One of the first questions you may ask when you decide to school at home is “What do I look for in curriculum?” I strongly believe that the answer to this question does not come in a neat and tidy package. There are many teaching styles, and it is important that you choose a plan that is sustainable and life-giving to you as the teacher, as well as your children. I think we often neglect this side of the equation. Each child in your family has a unique learning style and distinct needs. It is our job to study them and create a plan around how they learn best to discover what makes them fall in love with learning.
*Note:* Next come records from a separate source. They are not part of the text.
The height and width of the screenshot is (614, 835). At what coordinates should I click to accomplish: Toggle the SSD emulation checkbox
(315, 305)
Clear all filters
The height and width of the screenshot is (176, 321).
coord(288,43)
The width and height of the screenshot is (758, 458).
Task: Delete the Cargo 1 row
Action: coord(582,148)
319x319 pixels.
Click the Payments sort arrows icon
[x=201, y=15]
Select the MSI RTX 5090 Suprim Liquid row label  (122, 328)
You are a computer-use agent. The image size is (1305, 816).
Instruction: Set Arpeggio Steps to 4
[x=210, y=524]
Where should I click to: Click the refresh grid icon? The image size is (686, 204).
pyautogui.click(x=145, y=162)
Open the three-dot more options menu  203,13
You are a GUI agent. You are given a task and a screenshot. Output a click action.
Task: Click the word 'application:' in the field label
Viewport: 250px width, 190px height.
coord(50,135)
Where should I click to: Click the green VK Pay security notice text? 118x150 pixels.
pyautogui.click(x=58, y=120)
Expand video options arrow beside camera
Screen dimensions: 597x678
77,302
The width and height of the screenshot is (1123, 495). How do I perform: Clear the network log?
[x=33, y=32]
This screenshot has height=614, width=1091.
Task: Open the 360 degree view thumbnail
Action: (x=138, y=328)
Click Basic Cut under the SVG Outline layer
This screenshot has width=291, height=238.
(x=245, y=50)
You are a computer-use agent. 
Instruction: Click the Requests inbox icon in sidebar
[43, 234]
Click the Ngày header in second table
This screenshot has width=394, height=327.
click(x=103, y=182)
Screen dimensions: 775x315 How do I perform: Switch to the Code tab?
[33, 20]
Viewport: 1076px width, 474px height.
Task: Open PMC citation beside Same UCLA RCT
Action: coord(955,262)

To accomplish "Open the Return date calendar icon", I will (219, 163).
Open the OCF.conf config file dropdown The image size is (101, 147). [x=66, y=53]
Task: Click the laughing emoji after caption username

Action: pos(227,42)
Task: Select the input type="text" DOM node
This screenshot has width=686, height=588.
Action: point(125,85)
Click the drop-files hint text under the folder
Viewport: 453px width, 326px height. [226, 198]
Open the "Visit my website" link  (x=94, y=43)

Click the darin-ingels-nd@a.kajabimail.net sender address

For our homeschool preschool, I have been using a beautiful curriculum as my foundation, and I build off of it based on my children’s interests and needs. The curriculum I am using is The Peaceful Preschool, developed by the seasoned homeschool moms of The Peaceful Press. It is simple to follow and beautifully laid out. It comes with a weekly plan for each letter of the alphabet along with a book list. The curriculum also includes activities for fine motor skills, counting skills, practical life skills, large motor skills, and art skills. I have taken their 26-week curriculum and am turning it into a year-long curriculum. I extend each letter unit to two weeks instead of one. For the first week of each letter, I loosely follow The Peaceful Preschool’s themes, suggested books, and most of the activities. I say loosely because I change, remove, or add things based on the skill levels of my children as we go. For the second week, I choose another theme and books that correlate with the letter that were not covered in the first week. For example, for the letter “A”, The Peaceful Preschool focused on apples during Week 1. For Week 2 of the letter A, our family planned activities around the themes of alligators and airplanes. I typically choose what themes and books we will be using a couple weeks ahead of time, based on what I think my children will find interesting.

We add in a lot of extra sensory play, life skills, and fine motor skill practice because these are areas that my son needs extra work in right now. Our family reads a lot, so if there is a book that my kids are really interested in, even if it does not correlate with the current theme, I will run with it and use that as a launching ground for activities and things to study.